Although there is no requirement for trusts to be audited, the Trustees are required to prepare annual financial statements and to submit the trust’s tax returns timeously. In addition, Trustees must remember that they remain (at all times) accountable to the Master of the High Court who is able to request (at any time) a full account of the administration of the trust. The Master also has the power to request any document, account, statement or record in relation to the trust.

Therefore it is crucial that when managing the trust’s assets, that the Trustees are not only required but must keep accurate records (at all times) which must be kept for a period of five (5) years. This will make the preparation of annual financial statements and full accounts of the administration of the trust much easier and always readily available.

Any parting advice for Trustees?

We are sorry to say that being a Trustee is an onerous role. To say the least.

Which is why we started with saying “In the Trustees we Trust”.

Trust itself is a serious thing.

And it should be quite evident from the above that the role of Trustee is not an appointment to be taken lightly. It is therefore important when appointing a Trustee to ensure that the person appointed actually understands the legal requirements applicable to Trustees and has the necessary experience. Appointing someone who is a member of a professional body may be a wise decision.

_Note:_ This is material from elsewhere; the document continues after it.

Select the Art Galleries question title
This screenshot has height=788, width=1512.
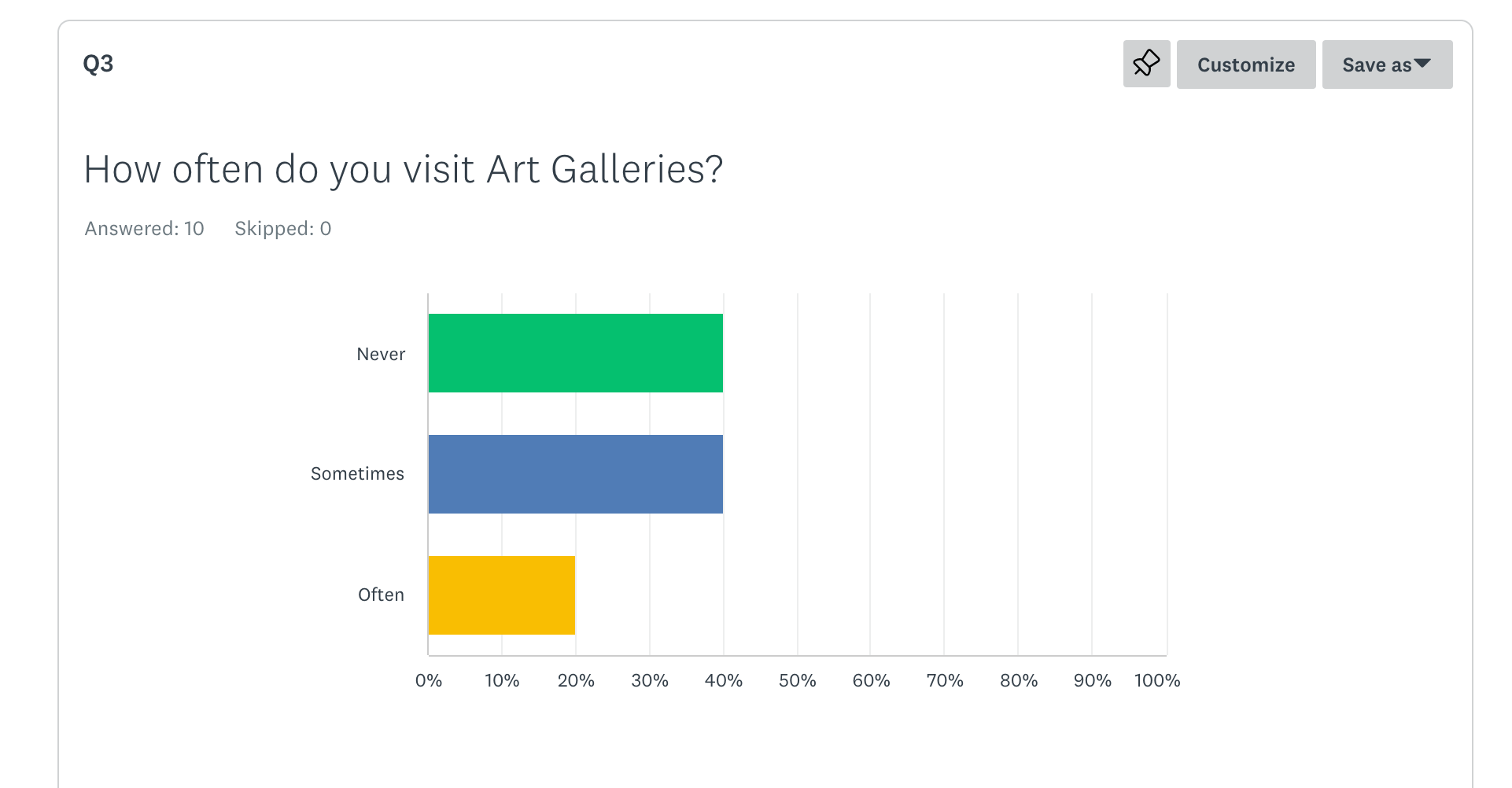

It is therefore practical for the Trustees to have a working knowledge of the law of contract, property and marriage, be familiar with prudent investment vehicles, know what Foreign Exchange Control Regulations are and have (at least a working) knowledge of the Financial Sector Conduct Authority (previously the Financial Services Board) and its reporting requirements

In addition (and understandably) the Trustees should be or become (well) acquainted with all relevant laws that govern and/or impact Trustees, such as -

  1. Trust Property Control Act 57 of 1988;

  2. Immovable Property Act 94 of 1965;

  3. Income Tax Act 58 of 1962, and

  4. Estate Duty Act 45 of 1955.

Amongst a host of other things!

But we recommend that if you do accept the appointment as Trustee, that you consider the role carefully. Very carefully. Are the benefits from contributing as a Trustee worth the risk of personal liability that you may incur? If you decide that the risks are worth taking, manage those risks by ensuring that the trust is well managed, pays its liabilities when due and that you and the other Trustees that are appointed keep strictly within the limits of your powers under the trust deed.

If you require any assistance with the formation of a trust or deciding who to appoint as a Trustee, the attorneys at Benaters have in-depth knowledge and are able to assist you with all trust related issues and queries.

Get in touch today to see how we can assist you with what is, a really important decision. You can put trust in us too.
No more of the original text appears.